* [What is expected]
Could you restate word for word only the lines below from the one holding "Tap the Pinterest logo icon" to the one holding "At what coordinates", inclusive, and leave out the pictures?

* [Data for processing]
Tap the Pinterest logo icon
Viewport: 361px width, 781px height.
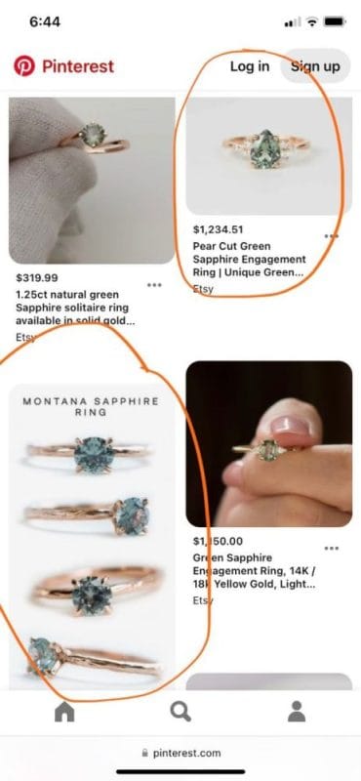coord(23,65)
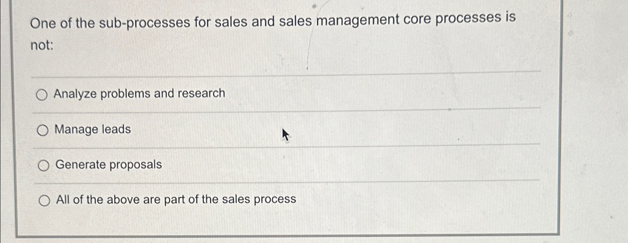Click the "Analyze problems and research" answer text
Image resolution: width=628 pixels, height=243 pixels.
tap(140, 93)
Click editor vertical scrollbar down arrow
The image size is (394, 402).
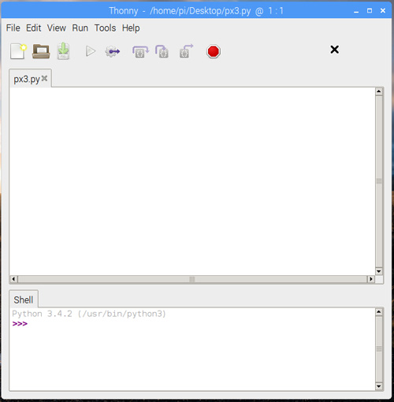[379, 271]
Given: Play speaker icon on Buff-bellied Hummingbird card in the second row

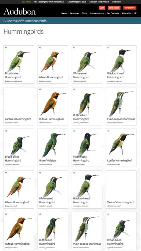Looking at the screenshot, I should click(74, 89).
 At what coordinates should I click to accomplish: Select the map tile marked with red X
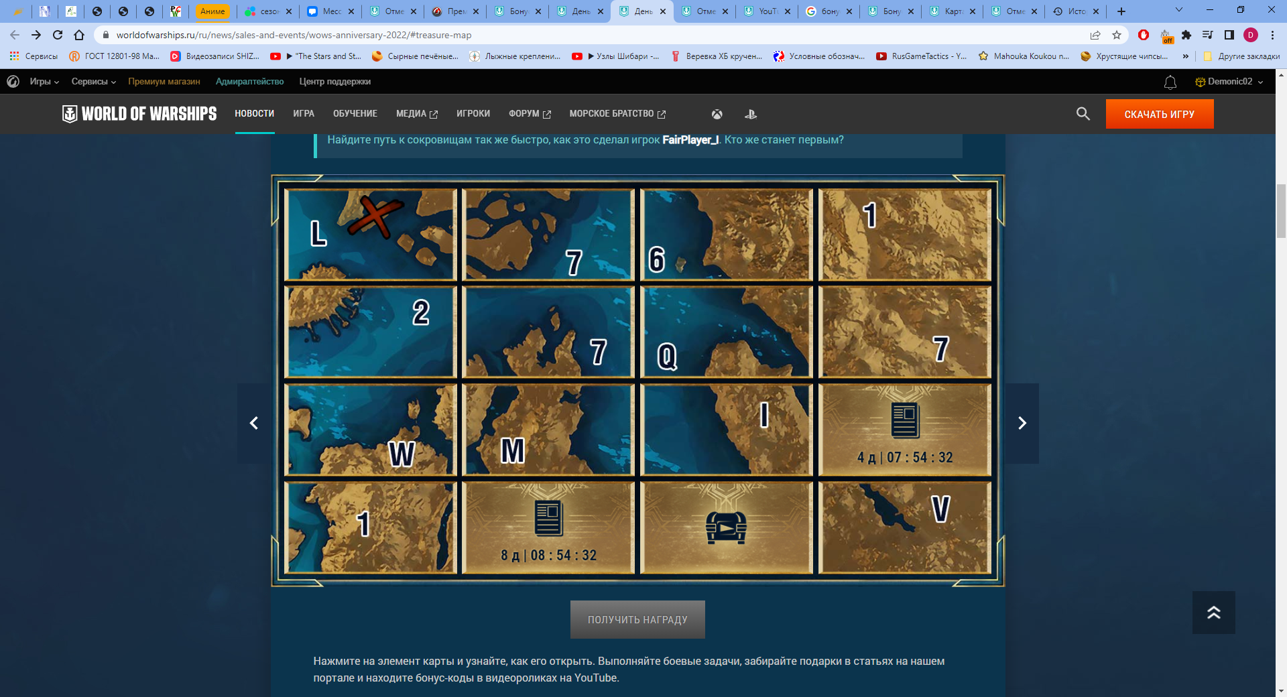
==
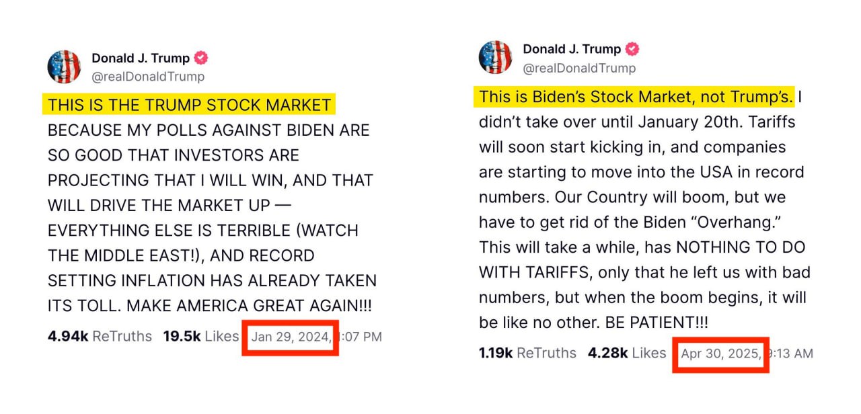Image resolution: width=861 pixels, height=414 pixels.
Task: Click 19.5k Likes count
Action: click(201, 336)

* [Result below]
Tap the Pinterest logo icon
Viewport: 361px width, 781px height.
coord(23,65)
Click the "Analyze problems and research" answer text
Image resolution: width=628 pixels, height=243 pixels.
tap(140, 93)
Click editor vertical scrollbar down arrow
The image size is (394, 402).
[379, 271]
Given: Play speaker icon on Buff-bellied Hummingbird card in the second row

Looking at the screenshot, I should click(74, 89).
 At what coordinates should I click to accomplish: Select the map tile marked with red X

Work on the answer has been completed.